על חיי העיון א׳On the Contemplative Life or Suppliants 1

א׳
1[1] I have discussed the Essenes, who persistently pursued the active life and excelled in all or, to put it more moderately, in most of its departments. I will now proceed at once in accordance with the sequence required by the subject to say what is needed about those who embraced the life of contemplation. In doing so I will not add anything of my own procuring to improve upon the facts as is constantly done by poets and historians through lack of excellence in the lives and practices which they record, but shall adhere absolutely to the actual truth. Though I know that in this case it is such as to unnerve the greatest master of oratory, still we must persevere and not decline the conflict, for the magnitude of virtue shown by these men must not be allowed to tie the tongues of those who hold that nothing excellent should be passed over in silence.
ב׳
2[2] The vocation of these philosophers is at once made clear from their title of Therapeutae and Therapeutrides, a name derived from θεραπεύω, either in the sense of “cure” because they profess an art of healing better than that current in the cities which cures only the bodies, while theirs treats also souls oppressed with grievous and well-nigh incurable diseases, inflicted by pleasures and desires and griefs and fears, by acts of covetousness, folly and injustice and the countless host of the other passions and vices: or else in the sense of “worship,” because nature and the sacred laws have schooled them to worship the Self-existent who is better than the good, purer than the One and more primordial than the Monad.
ג׳
3[3] Who among those who profess piety deserve to be compared with these?
ד׳
4Can we compare those who revere the elements, earth, water, air, fire, which have received different names from different peoples who call fire Hephaestus because it is kindled (ἐξάπτω), air Hera because it is lifted up (αἴρω) and exalted on high, water Poseidon perhaps because it is drunk (ποτός), and earth Demeter because it appears to be the mother of all plants and animals?
ה׳
5[4] Sophists have invented these names for the elements but the elements themselves are lifeless matter incapable of movement of itself and laid by the Artificer as a substratum for every kind of shape and quality.
ו׳
6[5] What of the worshippers of the bodies framed from the elements, sun, moon or the other stars fixed or wandering, or the whole heaven and universe?

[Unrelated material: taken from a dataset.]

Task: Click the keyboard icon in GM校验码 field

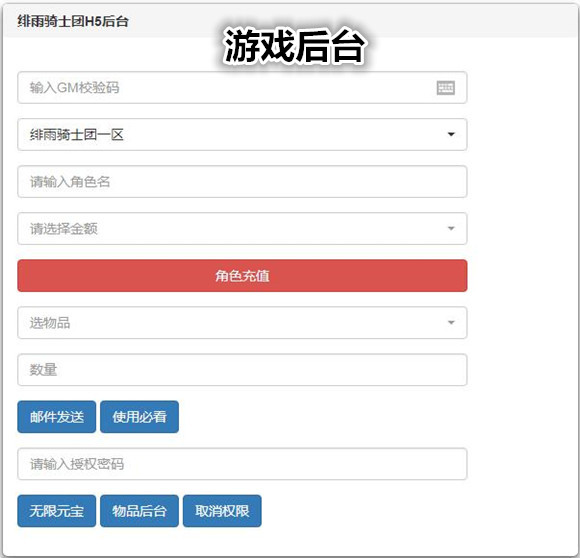Action: tap(445, 88)
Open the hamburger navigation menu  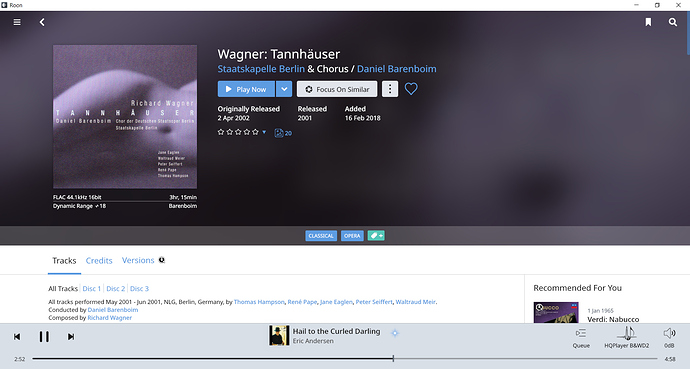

But these too were not brought into being self-made, but through an architect of most perfect knowledge.
ז׳
7[6] What of the worship of the demi-gods? Surely this is quite ridiculous. How could one and the same person be both mortal and immortal, to say nothing of the reproach attaching to the original source of their birth, tainted as it is with the licentiousness of wanton youth which they impiously dare to ascribe to the blissful and divine powers by supposing that the thrice blessed and exempt from every passion in their infatuation had intercourse with mortal women.
ח׳
8[7] What of the worshippers of the different kinds of images? Their substance is wood and stone, till a short time ago completely shapeless, hewn away from their congenital structure by quarrymen and woodcutters while their brethren, pieces from the same original source, have become urns and foot-basins or some others of the less honourable vessels which serve the purposes of darkness rather than of light.
ט׳
9[8] For as for the gods of the Egyptians it is hardly decent even to mention them. The Egyptians have promoted to divine honours irrational animals, not only of the tame sort but also beasts of the utmost savagery, drawn from each of the kinds found below the moon, from the creatures of the land the lion, from those of the water their indigenous crocodile, from the rangers of the air the hawk and the Egyptian ibis.
י׳
10[9] And though they see these creatures brought to their birth, requiring food, eating voraciously, full of ordure, venomous too and man-eating, the prey of every sort of disease, and perishing not only by a natural but often by a violent death, they render worship to them, they the civilized to the uncivilized and untamed, the reasonable to the irrational, the kinsfolk of the Godhead to ugliness unmatched even by a Thersites, the rulers and masters to the naturally subservient and slavish.